■ DIRECTIONS FOR THIS TASK ■
Can you copy out each of the items below, character for character, with nothing changed?

■ AVAILABLE DATA ■
+ + + + +

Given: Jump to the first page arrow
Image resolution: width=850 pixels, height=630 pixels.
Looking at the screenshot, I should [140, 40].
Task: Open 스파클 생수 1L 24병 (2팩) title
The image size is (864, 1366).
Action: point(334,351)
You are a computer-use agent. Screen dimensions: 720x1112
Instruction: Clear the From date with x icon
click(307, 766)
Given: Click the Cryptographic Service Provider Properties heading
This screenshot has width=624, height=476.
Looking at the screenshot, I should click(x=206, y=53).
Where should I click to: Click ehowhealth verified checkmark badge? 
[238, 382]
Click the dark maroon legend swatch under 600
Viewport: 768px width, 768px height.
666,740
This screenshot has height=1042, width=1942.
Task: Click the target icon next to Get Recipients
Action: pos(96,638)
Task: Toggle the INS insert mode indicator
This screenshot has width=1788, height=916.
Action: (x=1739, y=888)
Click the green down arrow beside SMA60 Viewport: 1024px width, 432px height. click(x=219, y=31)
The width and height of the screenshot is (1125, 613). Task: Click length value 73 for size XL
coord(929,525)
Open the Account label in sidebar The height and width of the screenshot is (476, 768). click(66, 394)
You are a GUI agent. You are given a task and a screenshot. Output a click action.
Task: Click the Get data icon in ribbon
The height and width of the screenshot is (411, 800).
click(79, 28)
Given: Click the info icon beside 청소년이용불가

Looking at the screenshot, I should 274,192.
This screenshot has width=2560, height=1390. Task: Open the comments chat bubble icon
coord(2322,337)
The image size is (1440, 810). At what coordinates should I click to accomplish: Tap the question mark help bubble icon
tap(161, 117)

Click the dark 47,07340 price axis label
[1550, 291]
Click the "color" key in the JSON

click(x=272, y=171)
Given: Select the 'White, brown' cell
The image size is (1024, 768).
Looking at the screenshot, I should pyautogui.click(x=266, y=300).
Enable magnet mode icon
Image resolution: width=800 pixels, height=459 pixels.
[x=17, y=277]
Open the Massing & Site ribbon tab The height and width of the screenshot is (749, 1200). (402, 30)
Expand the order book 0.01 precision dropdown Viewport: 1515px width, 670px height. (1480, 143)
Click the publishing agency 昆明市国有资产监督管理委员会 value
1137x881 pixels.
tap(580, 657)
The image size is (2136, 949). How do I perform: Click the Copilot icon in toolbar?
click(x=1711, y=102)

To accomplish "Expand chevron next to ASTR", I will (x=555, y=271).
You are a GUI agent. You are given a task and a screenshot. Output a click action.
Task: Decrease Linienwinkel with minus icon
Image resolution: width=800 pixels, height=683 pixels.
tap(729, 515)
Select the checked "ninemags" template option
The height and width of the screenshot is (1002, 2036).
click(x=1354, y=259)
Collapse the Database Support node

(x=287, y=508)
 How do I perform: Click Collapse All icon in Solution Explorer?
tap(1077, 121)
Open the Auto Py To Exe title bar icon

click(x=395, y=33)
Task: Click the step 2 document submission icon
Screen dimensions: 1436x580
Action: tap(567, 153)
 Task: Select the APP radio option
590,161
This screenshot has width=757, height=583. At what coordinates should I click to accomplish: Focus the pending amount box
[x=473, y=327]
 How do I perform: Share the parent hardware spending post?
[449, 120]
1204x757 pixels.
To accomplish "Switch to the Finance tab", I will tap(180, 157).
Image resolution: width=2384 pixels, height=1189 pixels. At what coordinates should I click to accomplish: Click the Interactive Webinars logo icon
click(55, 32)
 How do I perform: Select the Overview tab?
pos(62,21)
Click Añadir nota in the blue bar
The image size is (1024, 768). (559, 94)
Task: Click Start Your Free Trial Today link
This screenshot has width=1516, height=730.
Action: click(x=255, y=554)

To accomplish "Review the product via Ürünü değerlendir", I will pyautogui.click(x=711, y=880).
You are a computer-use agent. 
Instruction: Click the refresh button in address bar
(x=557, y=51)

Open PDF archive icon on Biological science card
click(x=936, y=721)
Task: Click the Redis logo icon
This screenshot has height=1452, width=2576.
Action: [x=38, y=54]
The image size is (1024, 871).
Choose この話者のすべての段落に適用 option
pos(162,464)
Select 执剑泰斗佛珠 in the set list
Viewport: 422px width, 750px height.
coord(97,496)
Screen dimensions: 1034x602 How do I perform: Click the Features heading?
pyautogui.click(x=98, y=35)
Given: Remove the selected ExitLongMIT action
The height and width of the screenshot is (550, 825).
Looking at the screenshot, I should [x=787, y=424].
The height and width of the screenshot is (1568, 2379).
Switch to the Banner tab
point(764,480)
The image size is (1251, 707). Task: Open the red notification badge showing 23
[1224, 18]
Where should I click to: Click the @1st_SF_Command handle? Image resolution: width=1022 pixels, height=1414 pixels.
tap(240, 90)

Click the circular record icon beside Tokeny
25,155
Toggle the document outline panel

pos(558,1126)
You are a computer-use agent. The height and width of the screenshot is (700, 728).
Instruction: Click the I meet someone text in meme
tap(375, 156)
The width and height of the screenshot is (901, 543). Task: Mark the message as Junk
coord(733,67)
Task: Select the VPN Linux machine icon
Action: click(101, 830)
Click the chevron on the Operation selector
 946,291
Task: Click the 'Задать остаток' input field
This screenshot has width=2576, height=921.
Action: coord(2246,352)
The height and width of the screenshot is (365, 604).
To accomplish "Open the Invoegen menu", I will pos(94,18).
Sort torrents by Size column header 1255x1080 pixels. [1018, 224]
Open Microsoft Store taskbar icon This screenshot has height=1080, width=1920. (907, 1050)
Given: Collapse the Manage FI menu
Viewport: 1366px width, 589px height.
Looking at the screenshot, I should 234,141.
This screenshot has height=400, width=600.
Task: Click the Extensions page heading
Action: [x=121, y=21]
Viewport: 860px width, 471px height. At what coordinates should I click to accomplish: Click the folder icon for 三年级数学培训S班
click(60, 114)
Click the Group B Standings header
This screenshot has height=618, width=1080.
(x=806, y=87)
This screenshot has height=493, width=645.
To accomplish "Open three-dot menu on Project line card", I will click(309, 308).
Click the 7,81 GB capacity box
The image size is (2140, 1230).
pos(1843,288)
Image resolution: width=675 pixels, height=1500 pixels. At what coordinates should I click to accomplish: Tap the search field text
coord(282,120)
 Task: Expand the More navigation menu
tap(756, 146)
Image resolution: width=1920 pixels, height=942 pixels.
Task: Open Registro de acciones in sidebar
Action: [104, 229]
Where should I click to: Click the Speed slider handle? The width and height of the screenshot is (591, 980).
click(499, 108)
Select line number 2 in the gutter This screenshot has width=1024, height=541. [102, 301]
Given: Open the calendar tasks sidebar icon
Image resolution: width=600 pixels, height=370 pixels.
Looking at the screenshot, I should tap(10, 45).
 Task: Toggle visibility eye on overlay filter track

+ + + + +

■ THE RESPONSE ■
Given: Jump to the first page arrow
Image resolution: width=850 pixels, height=630 pixels.
Looking at the screenshot, I should [140, 40].
Task: Open 스파클 생수 1L 24병 (2팩) title
The image size is (864, 1366).
Action: point(334,351)
You are a computer-use agent. Screen dimensions: 720x1112
Instruction: Clear the From date with x icon
click(307, 766)
Given: Click the Cryptographic Service Provider Properties heading
This screenshot has width=624, height=476.
Looking at the screenshot, I should click(x=206, y=53).
Where should I click to: Click ehowhealth verified checkmark badge? 
[238, 382]
Click the dark maroon legend swatch under 600
Viewport: 768px width, 768px height.
666,740
This screenshot has height=1042, width=1942.
Task: Click the target icon next to Get Recipients
Action: pos(96,638)
Task: Toggle the INS insert mode indicator
This screenshot has width=1788, height=916.
Action: (x=1739, y=888)
Click the green down arrow beside SMA60 Viewport: 1024px width, 432px height. click(x=219, y=31)
The width and height of the screenshot is (1125, 613). Task: Click length value 73 for size XL
coord(929,525)
Open the Account label in sidebar The height and width of the screenshot is (476, 768). click(66, 394)
You are a GUI agent. You are given a task and a screenshot. Output a click action.
Task: Click the Get data icon in ribbon
The height and width of the screenshot is (411, 800).
click(79, 28)
Given: Click the info icon beside 청소년이용불가

Looking at the screenshot, I should 274,192.
This screenshot has width=2560, height=1390. Task: Open the comments chat bubble icon
coord(2322,337)
The image size is (1440, 810). At what coordinates should I click to accomplish: Tap the question mark help bubble icon
tap(161, 117)

Click the dark 47,07340 price axis label
[1550, 291]
Click the "color" key in the JSON

click(x=272, y=171)
Given: Select the 'White, brown' cell
The image size is (1024, 768).
Looking at the screenshot, I should pyautogui.click(x=266, y=300).
Enable magnet mode icon
Image resolution: width=800 pixels, height=459 pixels.
[x=17, y=277]
Open the Massing & Site ribbon tab The height and width of the screenshot is (749, 1200). (402, 30)
Expand the order book 0.01 precision dropdown Viewport: 1515px width, 670px height. (1480, 143)
Click the publishing agency 昆明市国有资产监督管理委员会 value
1137x881 pixels.
tap(580, 657)
The image size is (2136, 949). How do I perform: Click the Copilot icon in toolbar?
click(x=1711, y=102)

To accomplish "Expand chevron next to ASTR", I will (x=555, y=271).
You are a GUI agent. You are given a task and a screenshot. Output a click action.
Task: Decrease Linienwinkel with minus icon
Image resolution: width=800 pixels, height=683 pixels.
tap(729, 515)
Select the checked "ninemags" template option
The height and width of the screenshot is (1002, 2036).
click(x=1354, y=259)
Collapse the Database Support node

(x=287, y=508)
 How do I perform: Click Collapse All icon in Solution Explorer?
tap(1077, 121)
Open the Auto Py To Exe title bar icon

click(x=395, y=33)
Task: Click the step 2 document submission icon
Screen dimensions: 1436x580
Action: tap(567, 153)
 Task: Select the APP radio option
590,161
This screenshot has width=757, height=583. At what coordinates should I click to accomplish: Focus the pending amount box
[x=473, y=327]
 How do I perform: Share the parent hardware spending post?
[449, 120]
1204x757 pixels.
To accomplish "Switch to the Finance tab", I will tap(180, 157).
Image resolution: width=2384 pixels, height=1189 pixels. At what coordinates should I click to accomplish: Click the Interactive Webinars logo icon
click(55, 32)
 How do I perform: Select the Overview tab?
pos(62,21)
Click Añadir nota in the blue bar
The image size is (1024, 768). (559, 94)
Task: Click Start Your Free Trial Today link
This screenshot has width=1516, height=730.
Action: click(x=255, y=554)

To accomplish "Review the product via Ürünü değerlendir", I will pyautogui.click(x=711, y=880).
You are a computer-use agent. 
Instruction: Click the refresh button in address bar
(x=557, y=51)

Open PDF archive icon on Biological science card
click(x=936, y=721)
Task: Click the Redis logo icon
This screenshot has height=1452, width=2576.
Action: [x=38, y=54]
The image size is (1024, 871).
Choose この話者のすべての段落に適用 option
pos(162,464)
Select 执剑泰斗佛珠 in the set list
Viewport: 422px width, 750px height.
coord(97,496)
Screen dimensions: 1034x602 How do I perform: Click the Features heading?
pyautogui.click(x=98, y=35)
Given: Remove the selected ExitLongMIT action
The height and width of the screenshot is (550, 825).
Looking at the screenshot, I should [x=787, y=424].
The height and width of the screenshot is (1568, 2379).
Switch to the Banner tab
point(764,480)
The image size is (1251, 707). Task: Open the red notification badge showing 23
[1224, 18]
Where should I click to: Click the @1st_SF_Command handle? Image resolution: width=1022 pixels, height=1414 pixels.
tap(240, 90)

Click the circular record icon beside Tokeny
25,155
Toggle the document outline panel

pos(558,1126)
You are a computer-use agent. The height and width of the screenshot is (700, 728).
Instruction: Click the I meet someone text in meme
tap(375, 156)
The width and height of the screenshot is (901, 543). Task: Mark the message as Junk
coord(733,67)
Task: Select the VPN Linux machine icon
Action: click(101, 830)
Click the chevron on the Operation selector
 946,291
Task: Click the 'Задать остаток' input field
This screenshot has width=2576, height=921.
Action: coord(2246,352)
The height and width of the screenshot is (365, 604).
To accomplish "Open the Invoegen menu", I will pos(94,18).
Sort torrents by Size column header 1255x1080 pixels. [1018, 224]
Open Microsoft Store taskbar icon This screenshot has height=1080, width=1920. (907, 1050)
Given: Collapse the Manage FI menu
Viewport: 1366px width, 589px height.
Looking at the screenshot, I should 234,141.
This screenshot has height=400, width=600.
Task: Click the Extensions page heading
Action: [x=121, y=21]
Viewport: 860px width, 471px height. At what coordinates should I click to accomplish: Click the folder icon for 三年级数学培训S班
click(60, 114)
Click the Group B Standings header
This screenshot has height=618, width=1080.
(x=806, y=87)
This screenshot has height=493, width=645.
To accomplish "Open three-dot menu on Project line card", I will click(309, 308).
Click the 7,81 GB capacity box
The image size is (2140, 1230).
pos(1843,288)
Image resolution: width=675 pixels, height=1500 pixels. At what coordinates should I click to accomplish: Tap the search field text
coord(282,120)
 Task: Expand the More navigation menu
tap(756, 146)
Image resolution: width=1920 pixels, height=942 pixels.
Task: Open Registro de acciones in sidebar
Action: [104, 229]
Where should I click to: Click the Speed slider handle? The width and height of the screenshot is (591, 980).
click(499, 108)
Select line number 2 in the gutter This screenshot has width=1024, height=541. [102, 301]
Given: Open the calendar tasks sidebar icon
Image resolution: width=600 pixels, height=370 pixels.
Looking at the screenshot, I should tap(10, 45).
 Task: Toggle visibility eye on overlay filter track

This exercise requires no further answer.